Les résultats des enquêtes psychosociologiques sur l’amitié lui donnent raison : « On peut s’entendre à merveille avec des relations d’affaires et des gens qu’on rencontre au parc à chiens, indique le philosophe Benoît Dubreuil. Mais on ne les désigne pas comme étant nos “amis” parce que, dans notre culture, ce terme suppose que les deux parties sont réunies d’un commun entendement, de façon volontaire, et non parce que le contexte les y contraint. »
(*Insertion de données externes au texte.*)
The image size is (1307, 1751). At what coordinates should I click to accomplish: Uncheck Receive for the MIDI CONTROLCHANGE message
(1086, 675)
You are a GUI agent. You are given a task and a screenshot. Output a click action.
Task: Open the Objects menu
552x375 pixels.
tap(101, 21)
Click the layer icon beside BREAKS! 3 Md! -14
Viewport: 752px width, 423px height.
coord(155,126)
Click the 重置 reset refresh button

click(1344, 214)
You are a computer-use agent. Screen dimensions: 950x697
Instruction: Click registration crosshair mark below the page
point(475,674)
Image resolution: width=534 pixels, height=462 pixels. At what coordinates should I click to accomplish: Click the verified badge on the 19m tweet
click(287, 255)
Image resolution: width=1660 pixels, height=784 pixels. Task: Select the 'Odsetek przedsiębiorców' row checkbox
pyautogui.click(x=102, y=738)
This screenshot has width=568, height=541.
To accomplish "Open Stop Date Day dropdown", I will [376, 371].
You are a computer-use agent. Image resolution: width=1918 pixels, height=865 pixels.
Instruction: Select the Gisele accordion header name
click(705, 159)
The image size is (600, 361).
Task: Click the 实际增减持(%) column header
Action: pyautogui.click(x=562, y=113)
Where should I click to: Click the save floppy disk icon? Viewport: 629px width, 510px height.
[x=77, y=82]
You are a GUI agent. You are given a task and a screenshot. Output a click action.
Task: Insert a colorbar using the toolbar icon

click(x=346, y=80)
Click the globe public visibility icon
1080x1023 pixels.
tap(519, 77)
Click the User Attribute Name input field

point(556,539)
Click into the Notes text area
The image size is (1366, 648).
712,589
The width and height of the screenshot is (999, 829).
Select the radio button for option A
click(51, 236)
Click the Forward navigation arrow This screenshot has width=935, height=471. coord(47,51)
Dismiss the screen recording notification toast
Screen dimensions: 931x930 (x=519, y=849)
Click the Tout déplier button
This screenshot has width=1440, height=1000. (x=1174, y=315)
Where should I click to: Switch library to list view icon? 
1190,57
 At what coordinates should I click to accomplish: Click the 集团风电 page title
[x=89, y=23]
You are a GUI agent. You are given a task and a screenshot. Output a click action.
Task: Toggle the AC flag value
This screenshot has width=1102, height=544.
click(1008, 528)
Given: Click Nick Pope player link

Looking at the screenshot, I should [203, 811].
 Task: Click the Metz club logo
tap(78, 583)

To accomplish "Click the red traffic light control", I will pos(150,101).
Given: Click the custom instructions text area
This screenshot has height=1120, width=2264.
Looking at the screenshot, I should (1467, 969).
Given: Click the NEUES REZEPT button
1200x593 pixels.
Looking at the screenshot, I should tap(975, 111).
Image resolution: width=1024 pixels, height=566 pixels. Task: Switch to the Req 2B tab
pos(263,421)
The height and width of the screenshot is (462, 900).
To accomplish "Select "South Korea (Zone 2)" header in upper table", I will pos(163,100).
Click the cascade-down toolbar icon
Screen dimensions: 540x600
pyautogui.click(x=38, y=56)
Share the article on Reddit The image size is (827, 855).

On se lie surtout à des gens du même âge et du même sexe que nous, provenant de milieux socioéconomiques semblables et dont les comportements correspondent aux nôtres. Bref, le proverbe a raison : qui se ressemble s’assemble. Même sur le plan génétique, a découvert une équipe de l’Université de Californie. Mais l’autre proverbe a aussi raison : les contraires s’attirent. Bien que ses travaux en soient encore au stade préliminaire, James Fowler, un spécialiste de la génétique et des liens sociaux, croit même possible qu’on choisisse des copains (et des amoureux) nous protégeant naturellement de certaines maladies. En effet, on aurait tendance à jeter son dévolu sur un partenaire dont le système immunitaire combat des maladies contagieuses auxquelles on n’est pas résistant, diminuant ainsi le risque d’y être soi-même exposé. On n’est jamais trop prudent…

D’amour ou d’amitié?
Affinités, communication, confiance : nos amis et nos amours ont souvent beaucoup en commun, révèlent les enquêtes. Pourtant, notre cerveau réagit bien différemment dans les deux cas, dit le psychiatre suisse Francesco Bianchi-Demicheli, spécialiste de la fonction sexuelle humaine. Depuis 2005, son équipe analyse les réactions des neurones selon que notre cœur batte ou non la chamade. Ils ont découvert que l’amour déclenche un branle-bas pas mal plus complexe que l’amitié. En tout, une douzaine de régions du cerveau s’allument quand on évoque l’être aimé, notamment celles liées à la motivation, à la récompense, à la capacité de socialiser. Pour citer Jules Renard, « L’amitié est un oiseau d’amour qui a la queue coupée. »

Crêpage de chignon
Jusqu’au 19e siècle, l’amitié est perçue comme une « affaire de gars », explique l’historienne Anne Vincent-Buffault dans Une histoire de l’amitié (Éditions Bayard, 2010). Elle naît au combat, dans la sueur et le sang. On pense alors que les femmes n’ont pas le tempérament pour tisser des liens serrés… Si ces préjugés ne tiennent plus, il appert que les deux sexes ont tout de même un rapport différent à l’amitié, soutient la science. Par exemple, les filles valorisent plus que les hommes l’authenticité, l’intimité et la solidarité, selon une vaste enquête américaine. Mais leurs relations résisteraient moins au conflit. Cela tient en partie au fait qu’elles sont en compétition les unes avec les autres pendant leur période de fertilité, explique le psychologue Henry Markovits, qui collabore depuis quelques années à une étude canado-américaine sur l’amitié. Mais c’est aussi parce qu’elles ont des rapports plus intimes entre elles, alors que les gars se tiennent en gang. « Les tensions se noient plus facilement dans une dynamique de groupe. Certains jouent le rôle de modérateur. C’est compliqué dans une relation à deux, les conflits ont plus de poids… »

Copains comme cochons
Les scientifiques ont longtemps cru que les animaux n’avaient aucun intérêt à se faire des amis, que seul le sort de leur famille leur importait. Or, des cas d’amitié solide et durable ont été documentés ces dernières années, entre autres chez les chimpanzés, les dauphins, les hyènes et les chevaux. Il arrive même que des animaux de différentes espèces deviennent amis, la paire la plus improbable étant Mzee la tortue et son inséparable pote Owen l’hippopotame, qui vivent dans une réserve naturelle au Kenya (les photos du couple abondent sur le Web). Mais attention ! Il ne suffit pas que deux chiens sympathisent au parc ou dorment enlacés pour conclure à de l’amitié. Chez les animaux, les vrais de vrais camarades partagent la pitance, se protègent l’un l’autre contre les emmerdeurs, font leur toilette mutuelle, se rendent service sans attendre le retour d’ascenseur. Et traversent des périodes de deuil quand la mort les sépare.